Former star Longhorns recruit Darius White is ready for second chance at Mizzou

ST. LOUIS — There’s a YouTube video that says a lot about the old Darius White.

A man in a suit holds a microphone and interviews White, a five-star wide receiver who had just finished playing in the 2010 Under Armour All-America Game.

White, a Parade All-American who had racked up 93 catches for 2,293 yards and 35 touchdowns in his final three seasons at Dunbar High School in Fort Worth, Texas, had just scored two touchdowns in the event that showcases the best high school football talent in the country. He beams with confidence.

The man in the suit, broadcasting to a national audience on ESPN, says: “It’s time now to make a pick.”

The attention turns to a row of hats sitting on a table in front of White, caps that hold the logos of football powerhouses Oklahoma, Texas, Florida and LSU.

“Yeah, it is,” White answers.

He moves his hand toward the left, toward Florida and LSU. He wiggles his fingers. He looks at his mother, and they laugh. Finally, he grabs the orange hat and puts it on his head.

“It will be Texas,” the man in the suit says. “The Longhorns.”

“You said the recruiting decision was hard work,” the man says next. “Why was it hard work?”

“At the beginning it was all fun,” White answers. “Toward the end, it started getting like a job. It was basically a full-time job, every day.”

What he didn’t know then was that the hard work was just beginning.

When I met Darius White at the first week of Mizzou football camp last week, I asked him about the video.

What does he think of it now?

“Coming out of high school, I wasn’t trying to be a cocky dude, or anything,” White says. “But most of us were that top, top dude.”

“When I put that hat on, I was going into college saying, ‘Hey, I’m going to do the same things I did in high school,'” he says. “But when you get into college, you realize that, in high school, you are playing against, basically, kids. This [college football] is grown-man football.”

Texas didn’t work out for White. He was expected to be coach Mack Brown’s next great receiver in a long line of Longhorn stars. Instead, he caught six passes for 71 yards in 21 games. He scored just one touchdown in his two seasons, a 31-yard score that came at the end of a blowout.

“You have to learn the correct depth, the correct steps,” White says. “You have to perfect your craft. In high school, you were just running past everybody, getting open.”

“You have to put in time to get on the field. You can’t just go in and play. You have to put in time to get on the field. Get your head in the playbook. Study film. That’s one thing I learned.”

For the first time in his life, football was hard. And while the lessons came, White believed he received them too late. At Texas, opinions of him had already formed.

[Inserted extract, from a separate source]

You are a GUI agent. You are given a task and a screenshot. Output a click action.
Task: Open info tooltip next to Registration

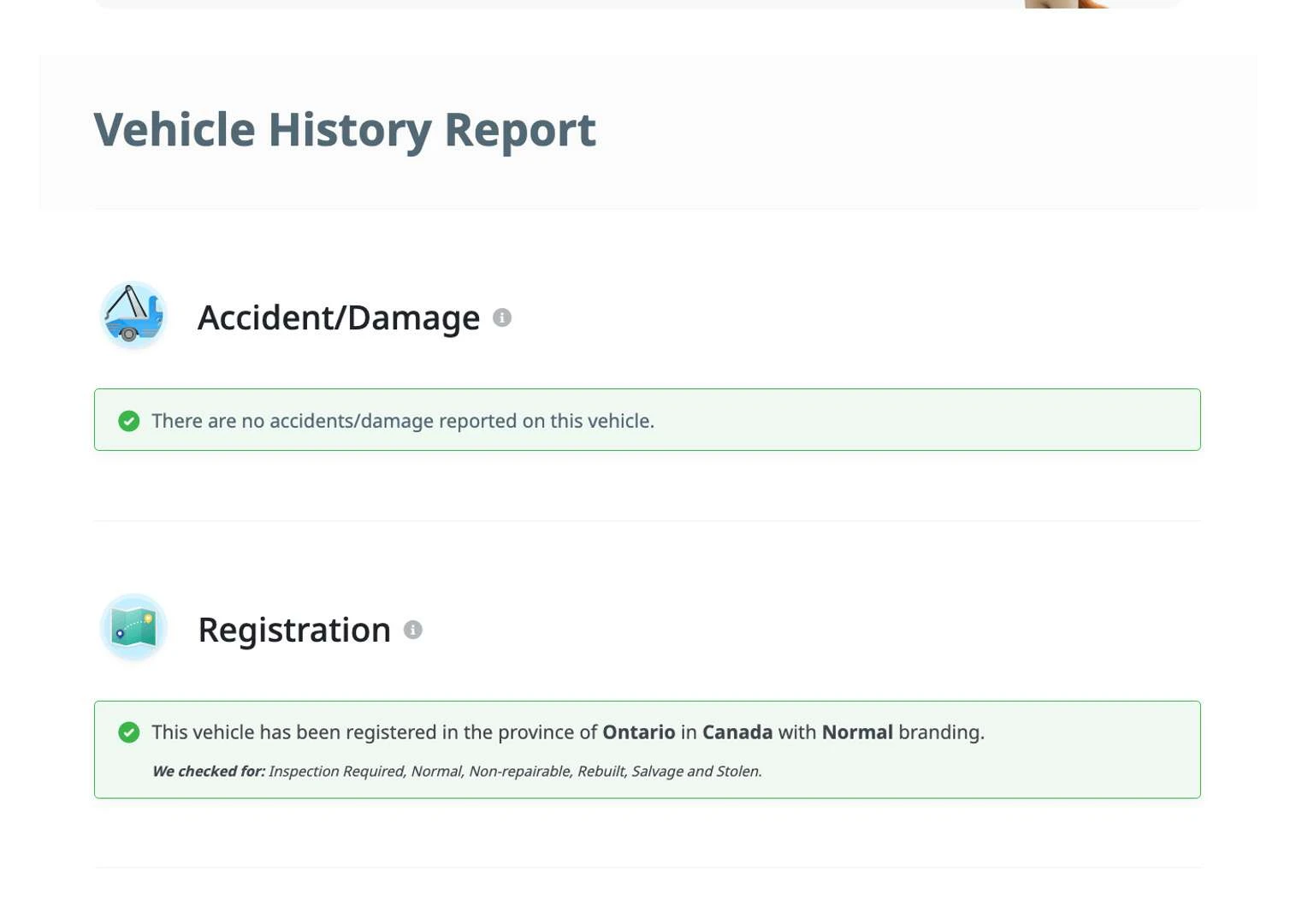tap(413, 630)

“It was a decision on me,” he says. “I went in and talked to coach Brown. I told him I wanted to get a fresh start. He was behind me 100 percent.”

Mizzou associate head coach Dave Steckel, who had recruited White as a high schooler, offered a do-over.

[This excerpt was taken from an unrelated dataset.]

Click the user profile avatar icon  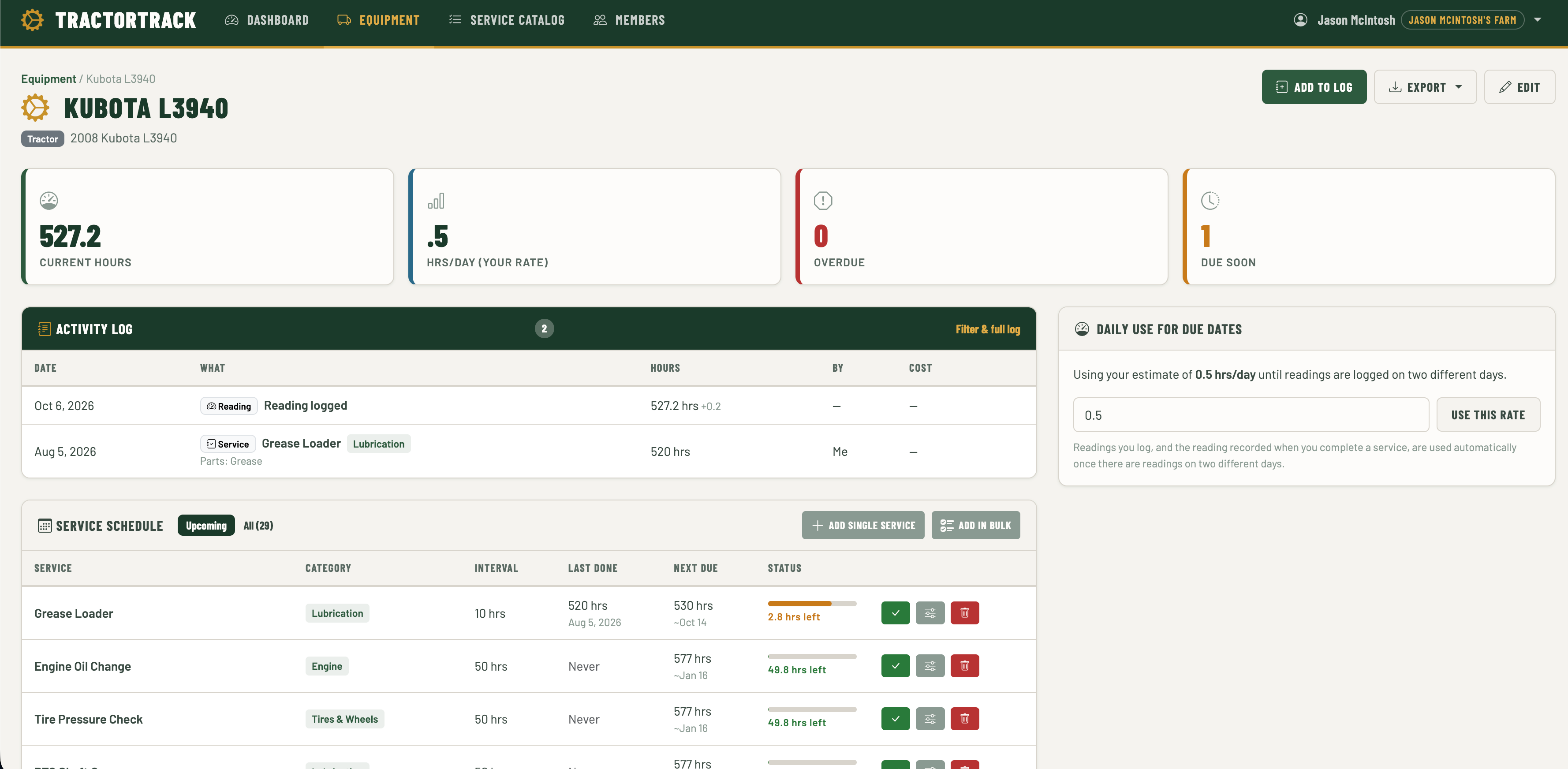[x=1300, y=20]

His transfer season, a dormant year required by the NCAA, was spent far from the spotlight. He played on the practice squad and studied, often with the help of 2013 team captain L’Damian Washington. Eligible again this year, he is penciled in as the third option at X receiver, behind seniors Washington and Jaleel Clark.

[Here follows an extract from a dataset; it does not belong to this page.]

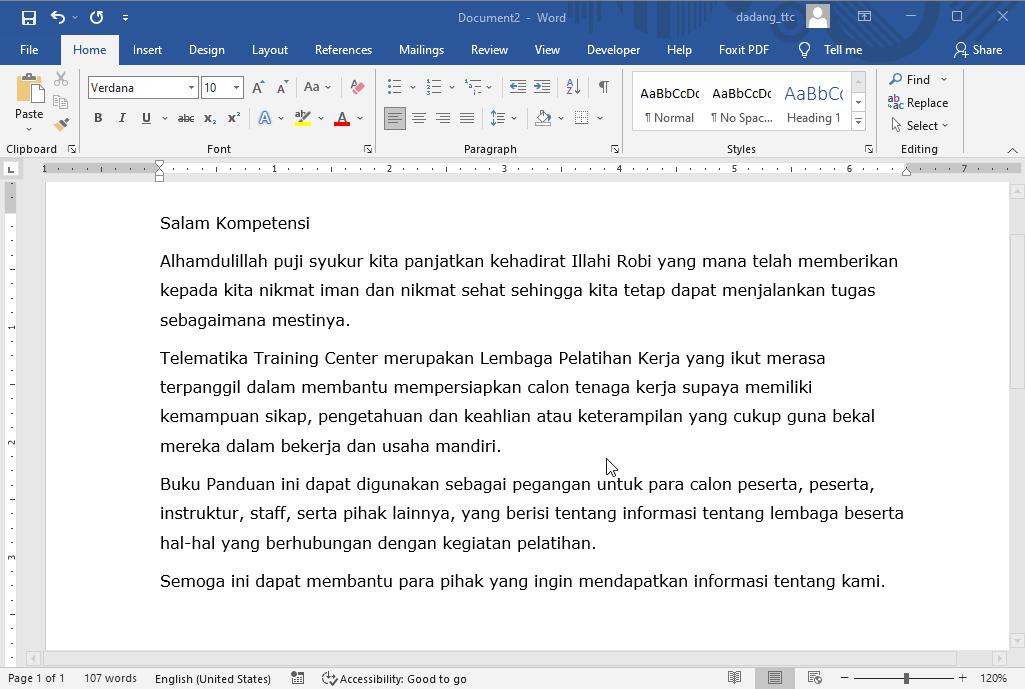This screenshot has height=689, width=1025.
Task: Click the Replace button
Action: [x=918, y=103]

He is still a raw, 6-foot-3 receiver who drips potential. He still has a long way to go. The difference is, he knows.

“I think Darius has matured a lot,” Mizzou offensive coordinator Josh Henson says. “Do I think he is there yet? I don’t.

“Part of maturity is just learning how to work every day. When you step on this field, you come out here with a workman’s attitude. You take this as your job, and you’re going to get better at it. You take a business approach to it. That’s what I’ve seen more out of Darius — getting better at all the little things. You can not do a lot of little things right and be a talented kid in high school, because you are big, you can run, you can catch, you make a lot of plays. … When you get to this level, it doesn’t happen that way. You have to do all the little things right. You have to be a detailed technician.

“That’s what I’ve seen from Darius. He’s working, working, working.”

But can White work hard enough to become the kind of player people envisioned back in 2010?

“Heck yeah, he can,” Henson says. “I’ve been around guys some years that you think, ‘Man, they’re never going to play for us.’ They’ve been around four years and all of a sudden, on their fifth, they come on and play. When does that switch come on for a guy? When does it turn on? You see guys make a decision, say, ‘Hey, I’m going to get this done.’ All of a sudden they get a bank of knowledge where certain things become easy, things that used to be hard. It helps them grow as a player.

“Can Darius do that? Can he come on and be a player? Sure he can. We’ve got a lot of time left.”

A lot of time, indeed. Just look at what White has already been.

First, he was a star. Then, he was a bust. Now, he is an unknown.

He says he’s determined to fight his way back.

“I think about it every day,” he says. “I have a lot to prove to people. A lot of people have forgotten about me.”